Ce genre de déclaration n’est-elle pas paradoxale quant on constate notamment la multiplication des traités bilatéraux avec les pays de l’ASEAN qui ont vidé l’organisation de son utilité ?

Il y a de nombreux traités bilatéraux entre la Chine et les pays d’Asie du Sud-est, mais il y a aussi, depuis 2010, une zone de libre-échange avec l’Asean, même si l’ensemble des pays de l’Association ne l’a pas encore signée. On relève le même type de tendance dans d’autres régions, y-compris en Europe. L’approche du libre-échange à la chinoise repose à la fois sur un statu quo, à savoir le maintien et le soutien aux organisations en place, régionales ou internationales; et sur un révisionnisme, à savoir la mise en place de nouveaux canaux, essentiellement en vue de palier à un dysfonctionnement des organisations existantes. Là où l’Union européenne reste résolument attachée aux structures existantes, et est donc une puissance du statu quo, et là où les Etats-Unis de Donald Trump semblent tomber dans le révisionnisme en remettant en cause tout ce qui ne fait plus les affaires de Washington, la Chine gagne sur les deux tableaux. En étant une puissance à la fois du statu quo et révisionniste, la Chine se distingue des autres pôles de puissance, et c’est à son avantage.
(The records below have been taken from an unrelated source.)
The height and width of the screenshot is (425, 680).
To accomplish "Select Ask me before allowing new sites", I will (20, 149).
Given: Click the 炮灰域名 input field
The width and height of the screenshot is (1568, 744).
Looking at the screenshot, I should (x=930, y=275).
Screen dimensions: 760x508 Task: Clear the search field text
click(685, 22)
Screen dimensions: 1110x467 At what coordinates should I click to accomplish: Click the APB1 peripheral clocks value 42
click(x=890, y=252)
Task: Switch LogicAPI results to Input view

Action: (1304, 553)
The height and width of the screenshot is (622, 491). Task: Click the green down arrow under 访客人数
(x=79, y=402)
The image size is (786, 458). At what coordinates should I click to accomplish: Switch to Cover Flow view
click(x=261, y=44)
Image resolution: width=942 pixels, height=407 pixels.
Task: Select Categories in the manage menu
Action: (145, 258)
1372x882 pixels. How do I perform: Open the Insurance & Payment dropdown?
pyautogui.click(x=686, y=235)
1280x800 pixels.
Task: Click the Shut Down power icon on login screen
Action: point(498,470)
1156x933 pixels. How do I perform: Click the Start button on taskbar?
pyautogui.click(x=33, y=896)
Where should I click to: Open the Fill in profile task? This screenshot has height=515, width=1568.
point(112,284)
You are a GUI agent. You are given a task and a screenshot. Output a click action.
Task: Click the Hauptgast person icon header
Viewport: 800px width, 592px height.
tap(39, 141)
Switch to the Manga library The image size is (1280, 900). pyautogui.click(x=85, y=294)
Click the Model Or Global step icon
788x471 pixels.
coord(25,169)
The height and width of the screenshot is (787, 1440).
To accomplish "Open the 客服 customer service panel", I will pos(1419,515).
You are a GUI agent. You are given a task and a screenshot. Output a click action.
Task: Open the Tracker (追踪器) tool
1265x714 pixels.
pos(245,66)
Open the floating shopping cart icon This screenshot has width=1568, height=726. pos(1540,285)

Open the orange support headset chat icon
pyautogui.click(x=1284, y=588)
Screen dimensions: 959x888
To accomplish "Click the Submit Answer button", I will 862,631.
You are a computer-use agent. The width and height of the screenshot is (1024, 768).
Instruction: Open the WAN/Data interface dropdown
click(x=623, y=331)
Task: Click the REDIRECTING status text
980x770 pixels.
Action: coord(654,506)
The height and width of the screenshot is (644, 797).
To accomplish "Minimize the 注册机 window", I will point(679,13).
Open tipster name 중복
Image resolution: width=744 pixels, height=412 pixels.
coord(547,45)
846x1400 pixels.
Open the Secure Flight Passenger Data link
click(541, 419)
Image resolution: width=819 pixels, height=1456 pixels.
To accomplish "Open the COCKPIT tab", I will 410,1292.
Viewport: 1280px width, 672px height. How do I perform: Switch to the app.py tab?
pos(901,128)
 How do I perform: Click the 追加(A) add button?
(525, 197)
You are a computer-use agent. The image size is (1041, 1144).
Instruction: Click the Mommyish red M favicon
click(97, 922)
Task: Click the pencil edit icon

Et concernant les nouvelles routes de la soie ?

Les nouvelles routes de la soie sont, de par le montant des sommes engagées et annoncées, une obsession pour Pékin. Elles sont aussi, potentiellement, en capacité de bouleverser durablement les équilibres internationaux. Mais attention cependant. Derrière le slogan, il y a des pratiques qui relèvent dans certains cas d’approches régionalisantes, et dans d’autres cas se traduisent par des accords bilatéraux. Prenez le cas du dialogue 16+1, qui regroupe la Chine et les 16 pays d’Europe centrale et orientale (PECO). Ces forums, annuels, offrent de belles opportunités de rencontre et créent une entité régionale qui n’existait pas jusqu’alors. Mais les accords, eux, se font de manière bilatérale, parfois même en mettant en compétition les PECO. On relève la même chose avec l’Asean, ou dans les sommets Chine-Afrique qui, depuis 2000, regroupent la Chine et tous les pays africains et donnent ainsi une impression de dialogue à échelle régionale. Mais dans les faits, les accords se font directement entre Pékin et les Etats récipiendaires des sommes engagées dans le cadre de l’initiative de la ceinture et de la route.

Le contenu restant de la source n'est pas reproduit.